The function does the following:
- It replaces common texts found in the data and replaces that with our custom text
- It removes all emoji's and emoticons from the text
- It removes all English text

In [None]:
def replace_strings(texts, replace):
    new_texts=[]

    emoji_pattern = re.compile("["
                           u"\U0001F600-\U0001F64F"  # emoticons
                           u"\U0001F300-\U0001F5FF"  # symbols & pictographs
                           u"\U0001F680-\U0001F6FF"  # transport & map symbols
                           u"\U0001F1E0-\U0001F1FF"  # flags (iOS)
                           u"\U00002702-\U000027B0"
                           u"\U000024C2-\U0001F251"
                           "]+", flags=re.UNICODE)
    english_pattern=re.compile('[a-zA-Z0-9]+', flags=re.I)

    for text in texts:
        for r in replace:
            text=text.replace(r[0], r[1])
        text=emoji_pattern.sub(r'', text)
        text=english_pattern.sub(r'', text)
        text=re.sub(r'\s+', ' ', text).strip()
        new_texts.append(text)

    return new_texts

We also need to remove all the punctuations in our data.

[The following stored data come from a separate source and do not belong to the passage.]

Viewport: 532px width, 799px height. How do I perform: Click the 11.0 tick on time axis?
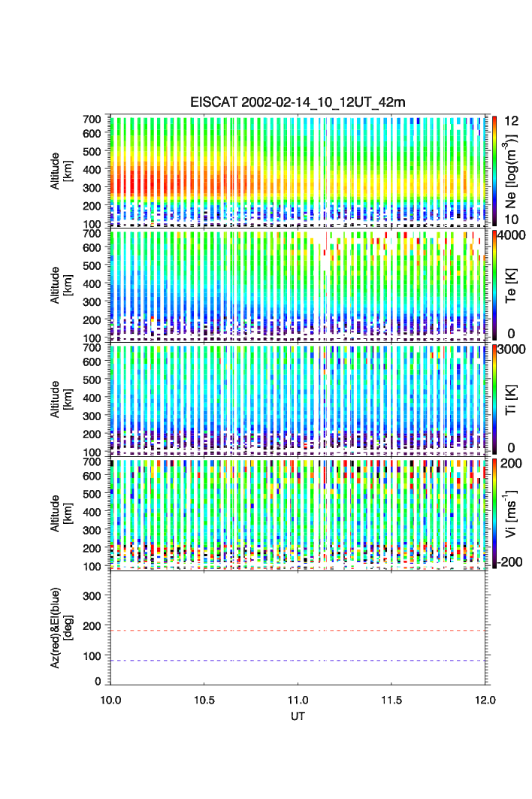[x=298, y=700]
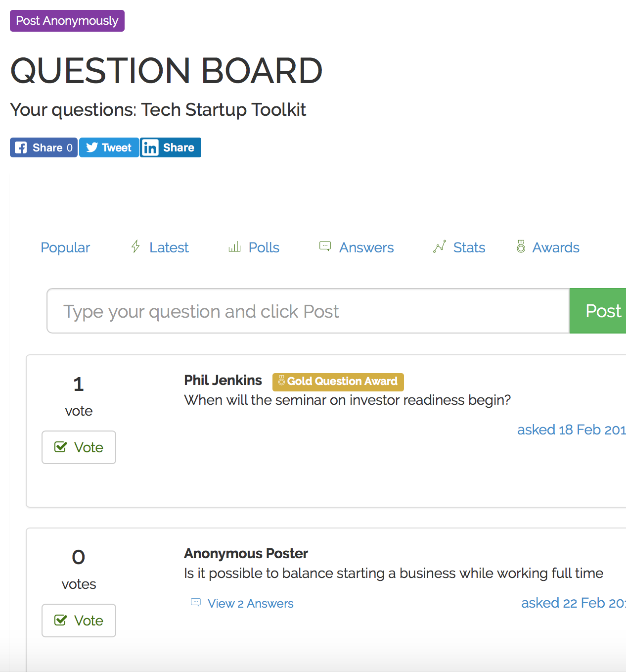This screenshot has width=626, height=672.
Task: Click the Twitter bird icon on Tweet
Action: point(92,147)
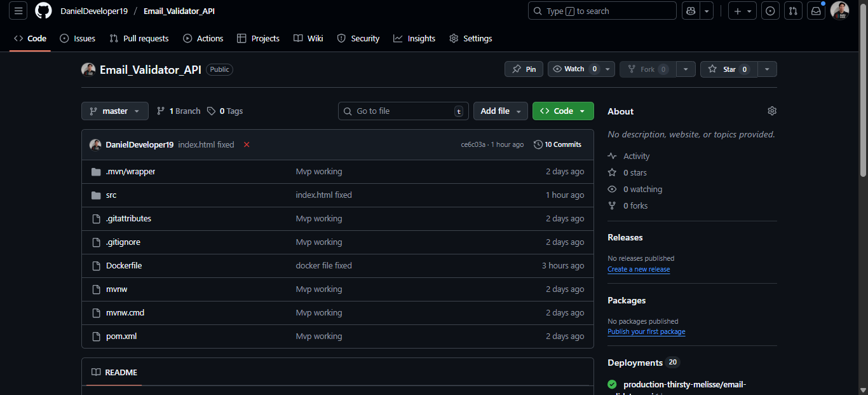Viewport: 868px width, 395px height.
Task: Click the GitHub octocat home icon
Action: click(x=43, y=10)
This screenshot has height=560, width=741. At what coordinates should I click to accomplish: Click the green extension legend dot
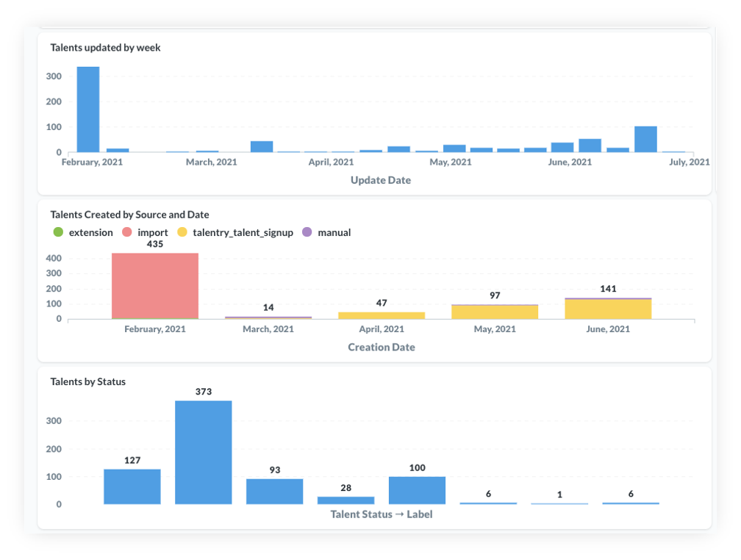(x=59, y=233)
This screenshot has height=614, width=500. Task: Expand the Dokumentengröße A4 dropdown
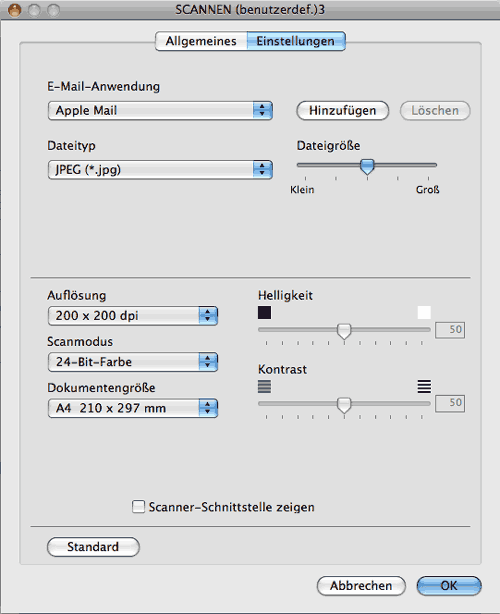[133, 408]
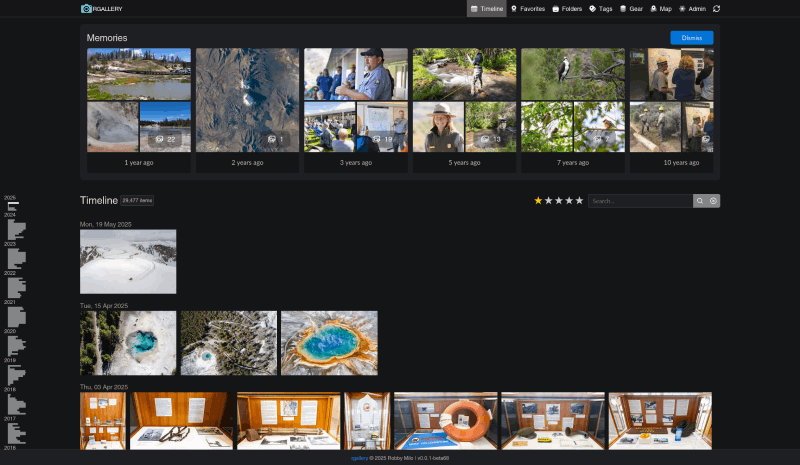Click the magnifier search button
The height and width of the screenshot is (465, 800).
point(700,201)
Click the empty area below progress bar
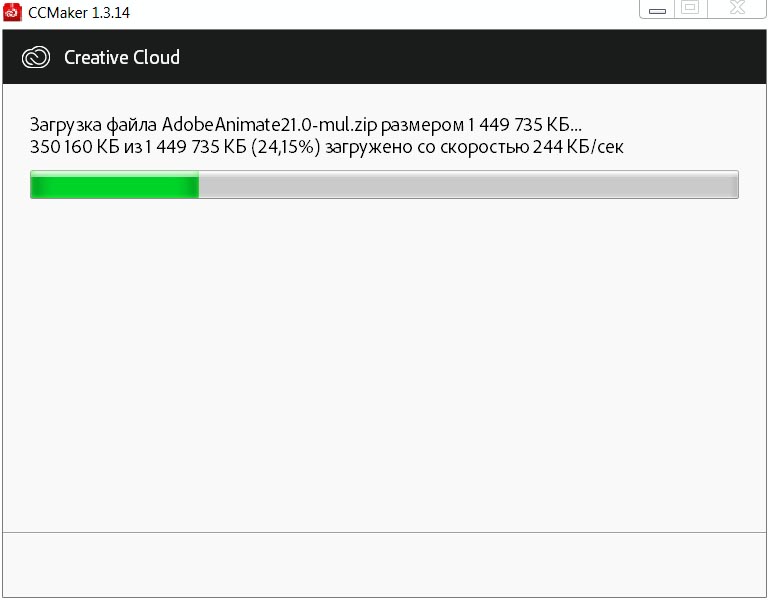 coord(384,365)
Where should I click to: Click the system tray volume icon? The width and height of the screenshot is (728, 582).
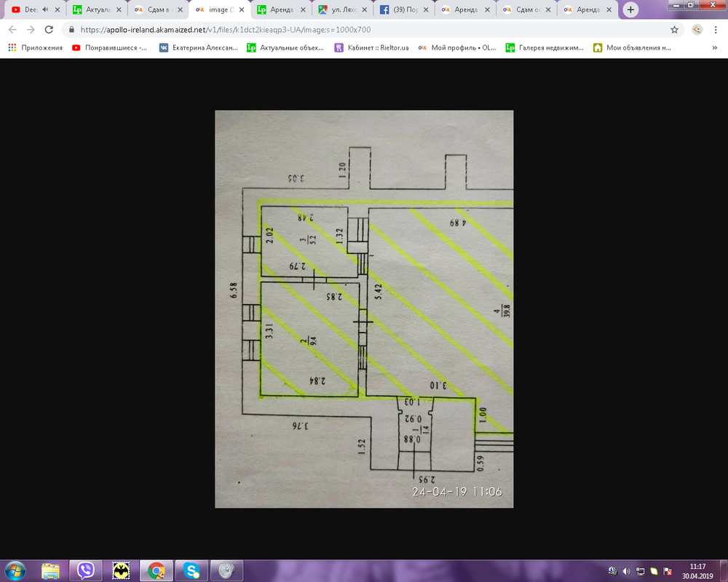pyautogui.click(x=626, y=570)
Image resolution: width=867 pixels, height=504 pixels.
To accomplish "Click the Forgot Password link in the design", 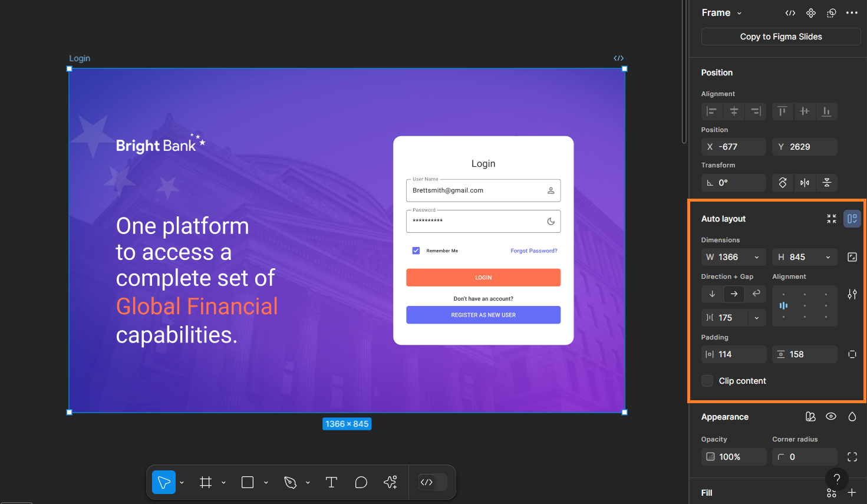I will pyautogui.click(x=533, y=250).
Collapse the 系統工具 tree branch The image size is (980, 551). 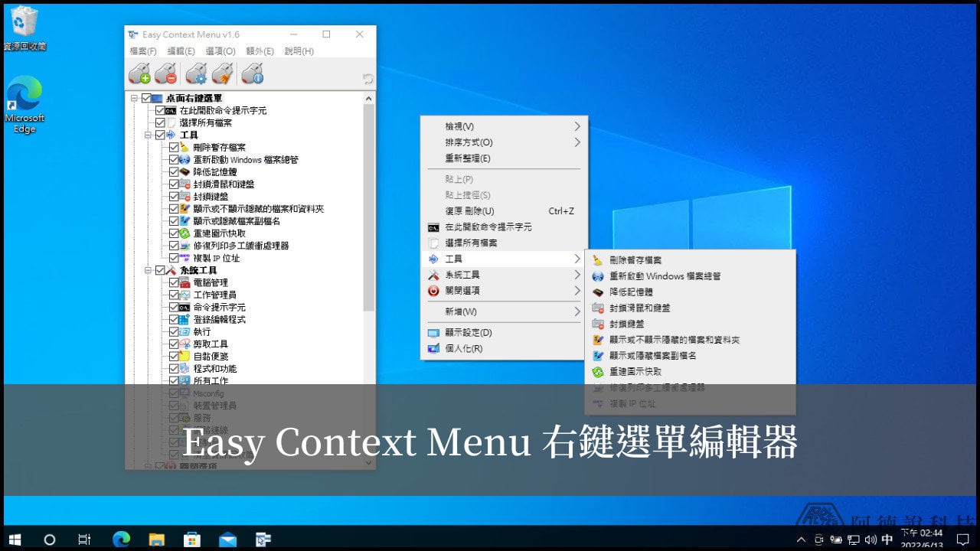147,270
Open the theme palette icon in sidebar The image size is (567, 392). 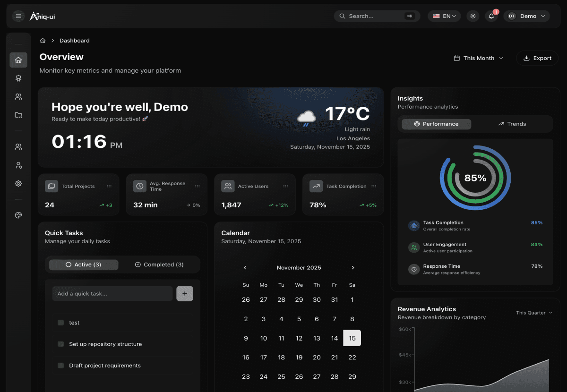coord(18,215)
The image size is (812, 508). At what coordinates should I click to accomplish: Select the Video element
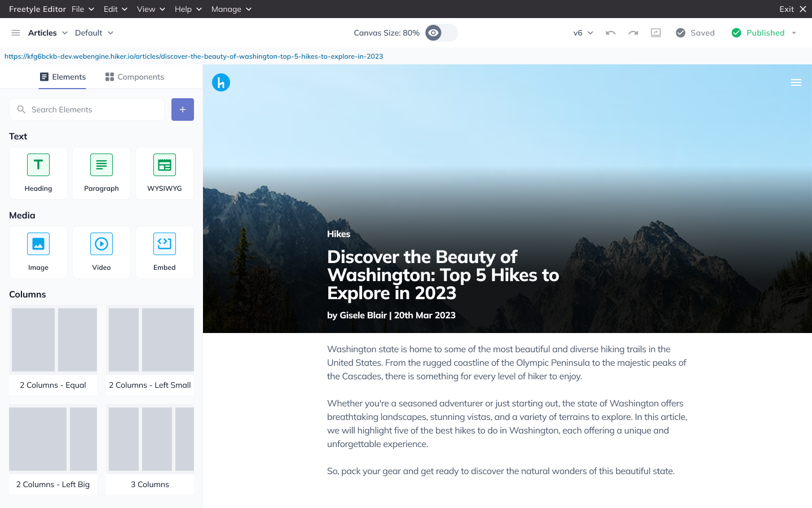pyautogui.click(x=101, y=252)
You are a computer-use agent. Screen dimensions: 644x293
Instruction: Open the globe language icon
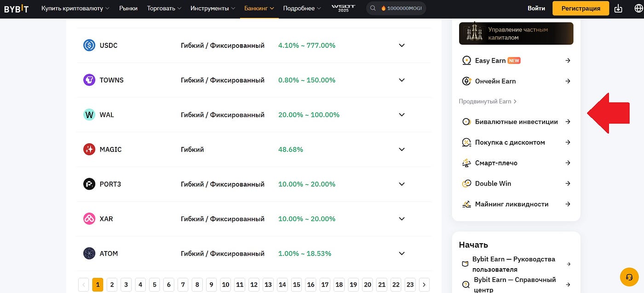coord(638,8)
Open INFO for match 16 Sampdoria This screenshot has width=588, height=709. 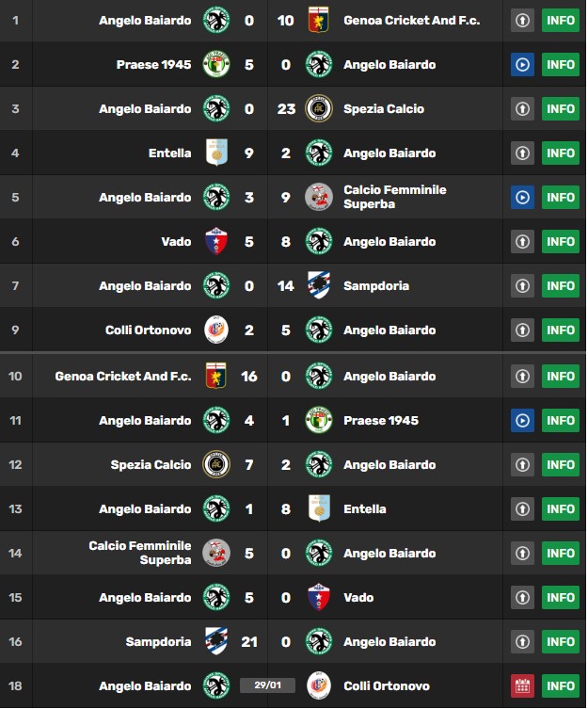pos(561,641)
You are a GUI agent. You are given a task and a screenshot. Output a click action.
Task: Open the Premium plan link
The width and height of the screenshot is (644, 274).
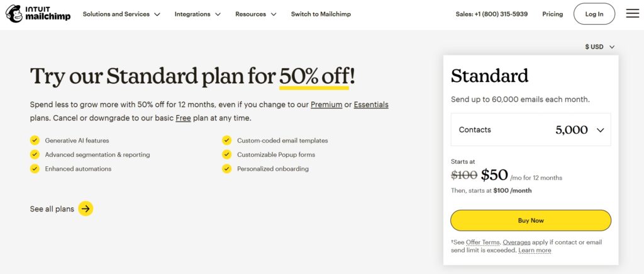[326, 105]
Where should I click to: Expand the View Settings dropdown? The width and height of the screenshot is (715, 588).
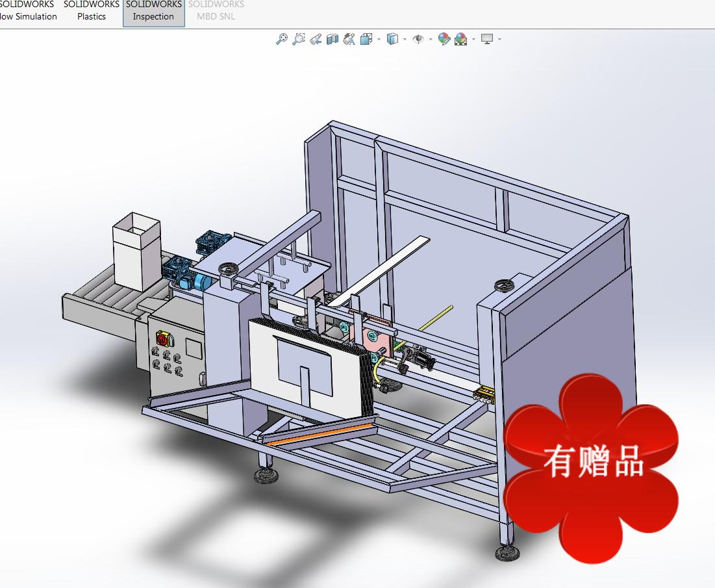[499, 39]
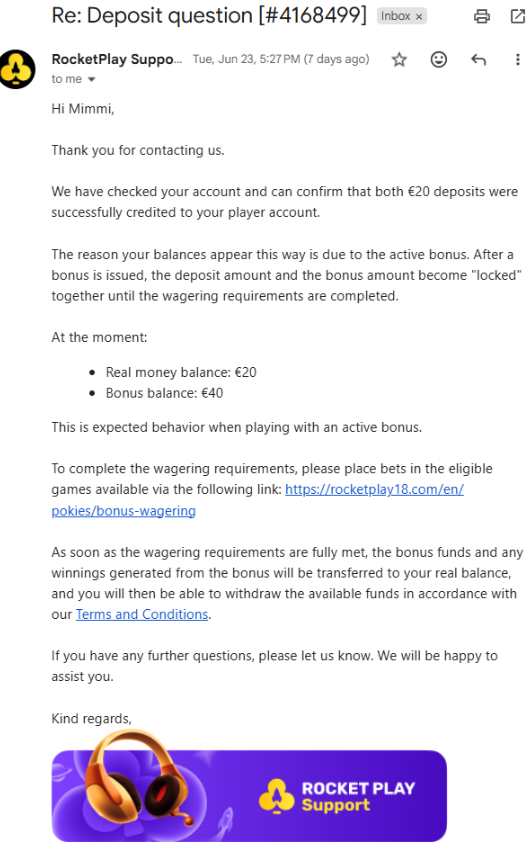
Task: Click the 'pokies/bonus-wagering' link text
Action: point(123,511)
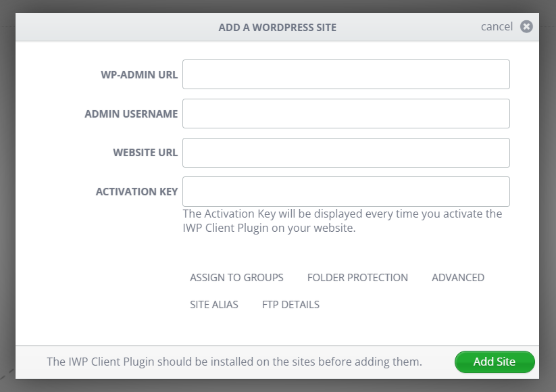Image resolution: width=556 pixels, height=392 pixels.
Task: Dismiss the Add a WordPress Site dialog
Action: tap(498, 26)
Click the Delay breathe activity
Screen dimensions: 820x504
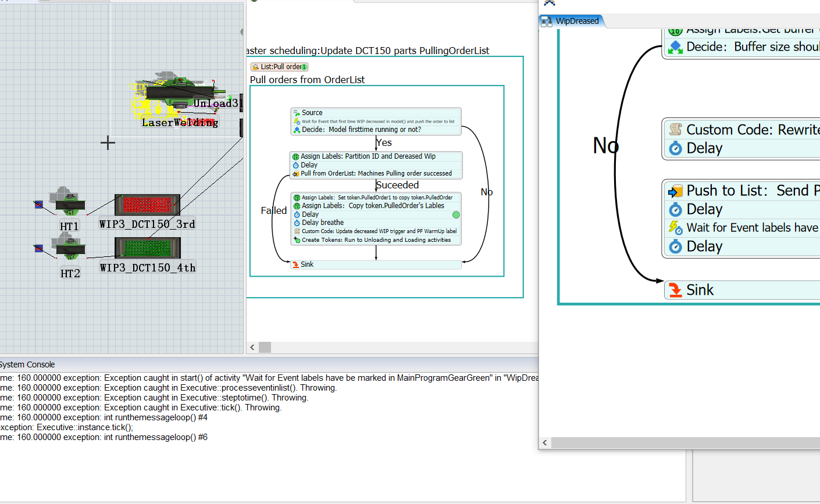click(322, 223)
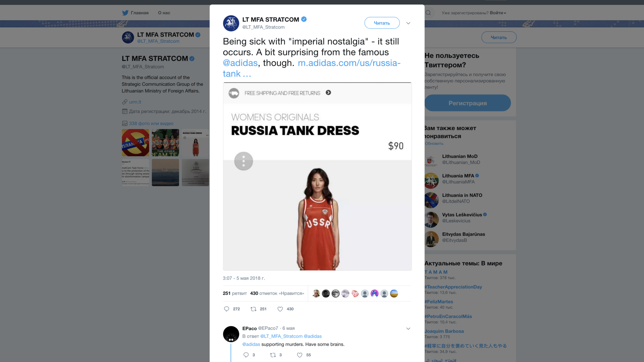
Task: Retweet EPaco's reply
Action: coord(273,355)
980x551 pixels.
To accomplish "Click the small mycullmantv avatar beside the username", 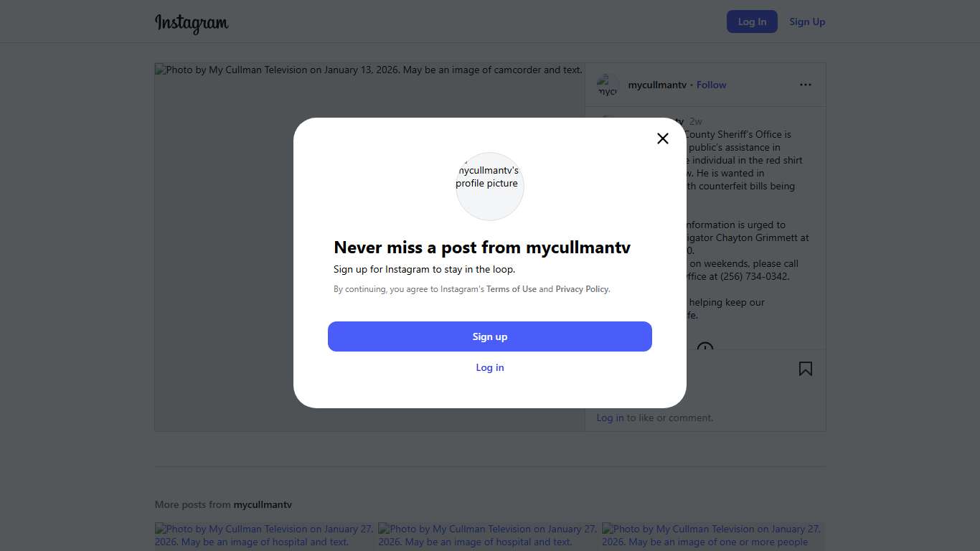I will pos(608,85).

The `remove_pun` function removes all common punctuations found in text.

In [None]:
def remove_punc(sentences):
    # import ipdb; ipdb.set_trace()
    new_sentences=[]
    exclude = list(set(string.punctuation))
    exclude.extend(["’", "‘", "—"])
    for sentence in sentences:
        s = ''.join(ch for ch in sentence if ch not in exclude)
        new_sentences.append(s)

    return new_sentences

Let's extract some of the data from Ebala and print them to see how the data changes throughout the process.

In [None]:
import re

chunksize = 10_000_000  # Set an appropriate chunk size (e.g., 10MB)
input_file = '/content/drive/MyDrive/Datasets/Bengali_book_dataset/all_text.txt'
output_file = '/content/drive/MyDrive/Datasets/Bengali_book_dataset/all_text_without_pun.txt'

def remove_punctuation(text):
    punctuation_pattern = r'[.,!?;:\-–—।‘’“”(){}\[\]<>«»\'\"`´~]'
    return re.sub(punctuation_pattern, '', text)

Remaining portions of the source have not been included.